> Objectif: Dans le texte à étudier sur le cannabis, de quelle décennie date la loi qu'il est proposé d'adapter ?

> Texte à étudier:
C'est pour cela qu'il nous paraît nécessaire de faire évoluer les politiques publiques, de sortir d'un interdit manichéen qui n'a d'ailleurs pas empêché les jeunes de consommer, et de revenir à une politique plus en contact avec ce qui les amène à consommer, le bénéfice qu'ils en tirent, les risques qu'ils prennent, de façon à mieux les aider, eux et leurs familles, à ne pas s'installer dans ces comportements.
Dernier point concernant l'interdit : il est toujours difficile d'interdire ce à quoi la société incite. Or, nous sommes dans une société fondamentalement addictogène. Nous sommes dans une société qui incite à consommer, à rechercher des sensations fortes, à aller au bout de soi-même, qui ridiculise les réponses éducatives. C'est en ce sens-là aussi qu'un changement de politique gagnerait en cohérence.
Ferou : A-t-on des chiffres sur l'impact de la consommation de cannabis sur les accidents de la route ?
Azevedo Jonathan : Qu'adviendra-t-il du contrôle salivaire et des nouvelles réglementations pour la conduite si le cannabis se voit être légalisé sous contrôle ?A l'évidence, si l'on fait évoluer la législation sur le cannabis, il faut accepter que le contrôle routier soit amélioré. Personne ne pourrait comprendre qu'on laisse conduire quelqu'un dans un état incompatible avec le fait de conduire. Donc les personnes qui sont pour l'évolution du statut légal du cannabis intègrent que, comme pour d'autres substances, et même comme pour d'autres produits, puisqu'on vient de le faire avec le téléphone portable, il faut que le conducteur soit dans un état compatible avec le fait de conduire.
Actuellement, les tests salivaires ont été mis au point, ils sont soumis à un certain nombre de critiques, ils doivent être améliorés, notamment pour être bien sûr et pour permettre de discriminer quand la personne conduit sous l'effet du cannabis, et quand la personne conduit en ayant consommé dans les jours qui précèdent du cannabis, mais sans être sous l'effet du produit.
Ferou : Ce débat sur la dépénalisation revient souvent, surtout en période électorale, mais quelles sont vraiment les chances de voir la loi évoluer à ce sujet ?Là, clairement, il revient parce que des tas de pays, qui ne sont pas dans un calendrier électoral, ont souhaité poser la question d'une évolution des réponses pénales aux drogues. Les grandes associations professionnelles en France pensent que la réponse aux drogues, ce n'est pas forcément interdire ou autoriser, mais c'est diminuer les dommages pour les personnes qui consomment comme pour la société dans laquelle on est.
Considérer qu'une loi votée dans les années 1970 reste la réponse adaptée plus de 40 ans, c'est tout sauf scandaleux, c'est chercher à adapter la réponse à un contexte qui a beaucoup changé et faire que cette réponse soit plus efficace et moins destructrice pour un certain nombre de personnes. Ensuite, la capacité des partis politiques à s'emparer de cette question, ce n'est pas moi qui peux vous répondre, mais l'expérience montre que c'est une des questions sur lesquelles on a le plus de mal, en France, à avoir un débat de qualité.
Très vite, c'est un débat caricatural ; très vite, c'est laxiste contre hyper-autoritaire. Quand on est parent et qu'on a un enfant qui consomme, on sait qu'il faut parler avec lui du plaisir qu'il trouve dans sa consommation. Parce que c'est de ce côté-là que se joue pour lui l'attrait du produit. Et dès qu'on veut entrer dans un débat politique, on nous dit : parler du plaisir des drogues, non. Donc on continue d'avoir un débat sur la moitié du problème : la dangerosité, pas l'attractivité.

> Données fournies:
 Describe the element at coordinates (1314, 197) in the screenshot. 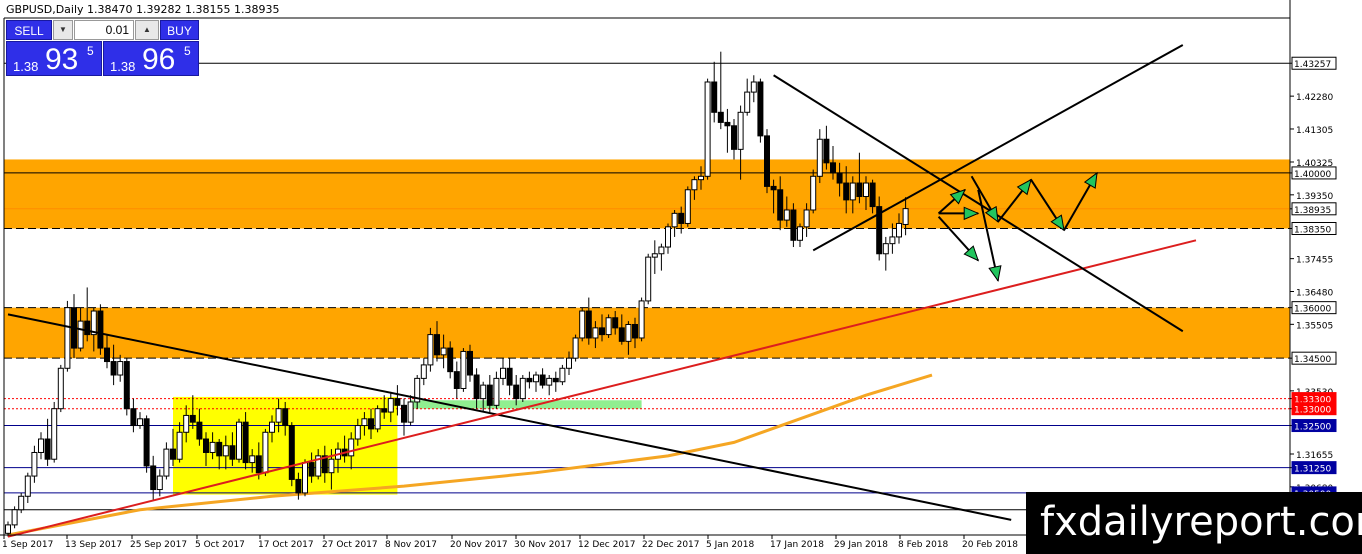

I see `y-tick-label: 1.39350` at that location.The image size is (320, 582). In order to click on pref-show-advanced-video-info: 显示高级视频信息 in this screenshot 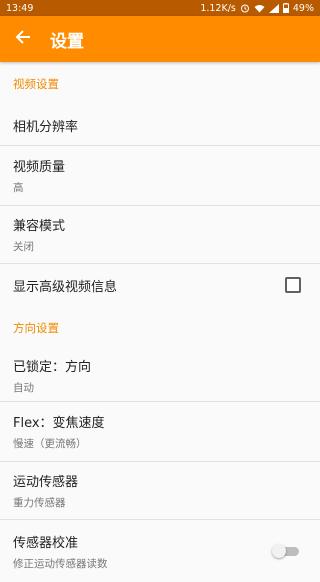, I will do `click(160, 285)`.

> Réponse attendue: Elle a été votée dans les années 1970.